• **Task statement**
Reproduce exactly the line that includes "Men (529, 2051)" and all lines after it, ending with the last line of the data.

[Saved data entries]
__________________________________________________

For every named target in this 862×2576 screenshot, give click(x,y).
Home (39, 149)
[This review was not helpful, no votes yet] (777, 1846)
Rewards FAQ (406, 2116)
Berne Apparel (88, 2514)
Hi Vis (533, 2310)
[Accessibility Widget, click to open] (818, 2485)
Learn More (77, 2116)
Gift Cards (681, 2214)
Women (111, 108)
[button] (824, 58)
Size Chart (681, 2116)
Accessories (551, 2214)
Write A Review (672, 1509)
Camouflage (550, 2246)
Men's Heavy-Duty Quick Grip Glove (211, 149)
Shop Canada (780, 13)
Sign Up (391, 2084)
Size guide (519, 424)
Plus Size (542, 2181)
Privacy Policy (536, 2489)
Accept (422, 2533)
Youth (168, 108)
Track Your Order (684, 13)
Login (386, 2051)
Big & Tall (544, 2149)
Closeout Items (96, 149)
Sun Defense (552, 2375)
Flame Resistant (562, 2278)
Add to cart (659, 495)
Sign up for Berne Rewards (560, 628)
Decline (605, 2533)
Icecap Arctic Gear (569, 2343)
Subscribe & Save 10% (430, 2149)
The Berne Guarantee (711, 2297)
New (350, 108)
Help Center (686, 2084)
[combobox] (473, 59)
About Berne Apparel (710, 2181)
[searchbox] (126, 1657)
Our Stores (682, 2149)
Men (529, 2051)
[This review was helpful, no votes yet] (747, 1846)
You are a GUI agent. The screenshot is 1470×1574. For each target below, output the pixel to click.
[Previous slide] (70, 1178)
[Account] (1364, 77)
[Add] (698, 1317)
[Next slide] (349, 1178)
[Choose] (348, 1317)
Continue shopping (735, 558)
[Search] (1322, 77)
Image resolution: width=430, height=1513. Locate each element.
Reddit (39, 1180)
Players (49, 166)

__________________________________________________

• **Response to this exercise**
Men (529, 2051)
[This review was helpful, no votes yet] (747, 1846)
You are a GUI agent. The screenshot is 1470×1574. For each target below, output the pixel to click.
[Previous slide] (70, 1178)
[Account] (1364, 77)
[Add] (698, 1317)
[Next slide] (349, 1178)
[Choose] (348, 1317)
Continue shopping (735, 558)
[Search] (1322, 77)
Image resolution: width=430, height=1513. Locate each element.
Reddit (39, 1180)
Players (49, 166)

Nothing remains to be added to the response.